At the moment, we have to face the fact that the Palestinian and Jewish peoples have decided that they could not live together in one state. That is their consciousness. What does a Marxist and a Trotskyist say in this situation? The ISO just repeats dogmatically abstract formulas which bear no relationship to reality on the ground. Socialists and Marxists cannot compel different peoples to live in the same state.

London Gaza demo 19 July 2014, photo Paul Mattsson

London Gaza demo 19 July 2014, photo Paul Mattsson

On the issue of BDS campaigns the ISO belatedly criticises an article by Judy Beishon in Socialism Today (No.169, June 2013). Once more, their arguments are not just false but are completely inaccurate. Neither she nor the CWI oppose all boycotts. We do stress that only unified mass action of Israeli and Palestinian workers can create a force which can overthrow the capitalists, both Israeli and Palestinian. However, selective targeted boycotts can play an auxiliary role in weakening the Israeli state by, for instance, a boycott of Israeli arms exports, as well as goods and produce from the occupied territories or a boycott of universities located there. Such measures can be useful in highlighting the oppression of the Palestinians. But by themselves they will not be sufficient to seriously undermine the grip of the Israeli government or ruling class, no more than sanctions and the boycott of South African goods seriously weakened the apartheid regime. Moreover, a targeted campaign, which could grow now in the wake of the horror of Gaza, should be discussed with both Palestinian but particularly Israeli workers. All of this was discussed in some detail in Judy’s article, which we stand behind.

A similar one-sided approach has also been adopted by the ISO in relation to the retaliation by Hamas with rockets fired into Israel. We have never opposed the right of the Palestinians to defend themselves against Israeli attacks, including armed defence in Gaza and legitimate attacks on military targets in Israel itself. We did, however, point to their ineffectiveness – it is like using peashooters against tanks – but also that they are counter-productive when indiscriminately used against civilians. It drives Israeli workers into the arms of their own worst enemy, the right-wing government of Netanyahu, just as the Israelis’ indiscriminate attacks on civilians in Gaza have not undermined but strengthened Hamas.

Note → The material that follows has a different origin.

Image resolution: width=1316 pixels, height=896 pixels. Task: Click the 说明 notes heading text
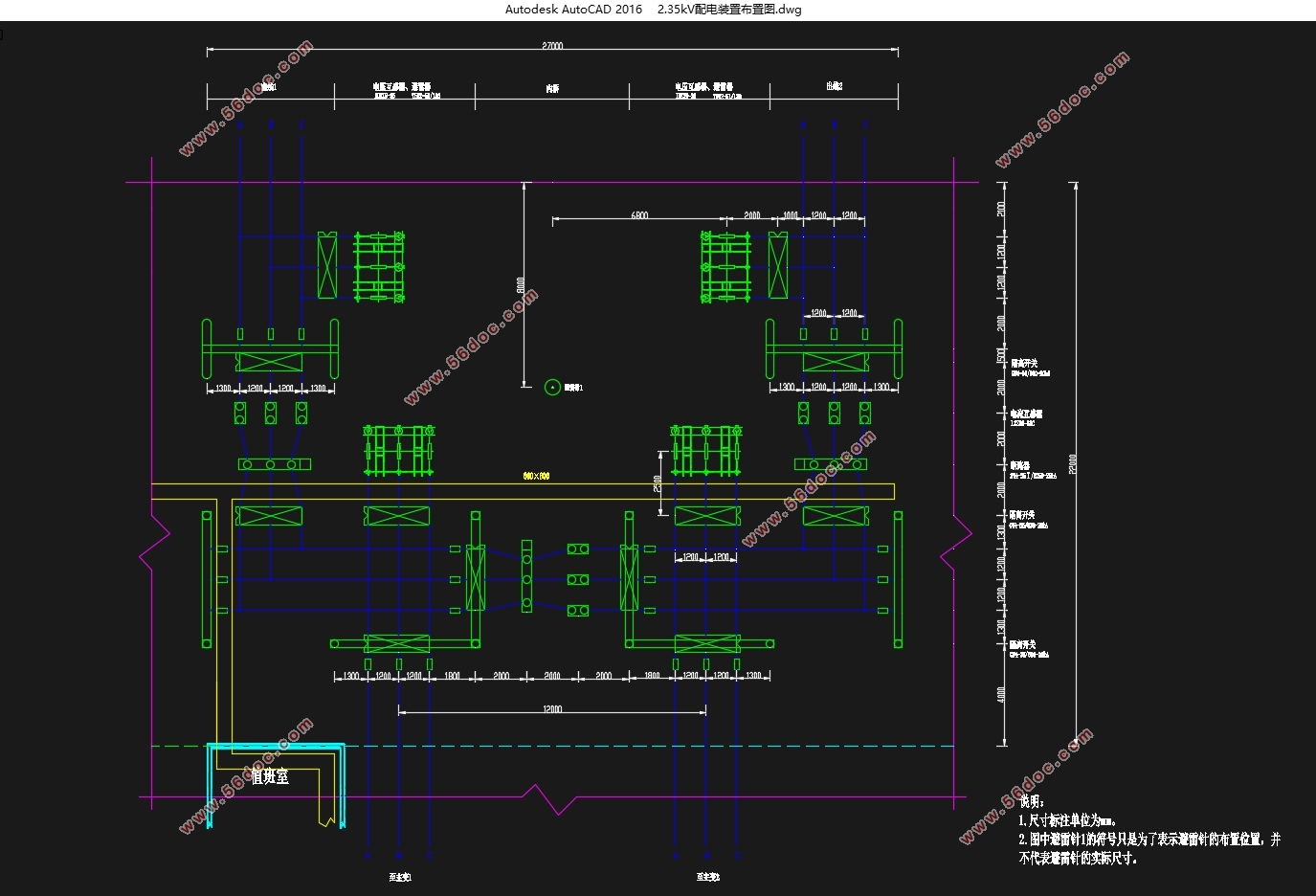click(x=1031, y=801)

The national question is immeasurably more complicated than even existed at the time of Lenin and Trotsky. For Marxists it has two sides. We are opposed to bourgeois nationalism, which seeks to divide the working class. We are for the maximum unity of the working class across borders, continents and worldwide but at the same time we oppose the forcible incorporation of distinct nationalities into one state against their will. We are for the independence of Ukraine but totally oppose the Kiev regime and its policy of leaning on right-wing neo-fascists and Ukrainian nationalists in its suppression of the rights of minorities. Equally, we oppose the Great Russian chauvinism of Putin and his supporters and fight for class independence in the fight for a socialist confederation of the region.

It is only in this way, through a clear class programme and perspectives, which avoids abstract propagandism, that a path can be cleared to win over workers to socialism and Marxism even in the difficult objective situation of war and conflict.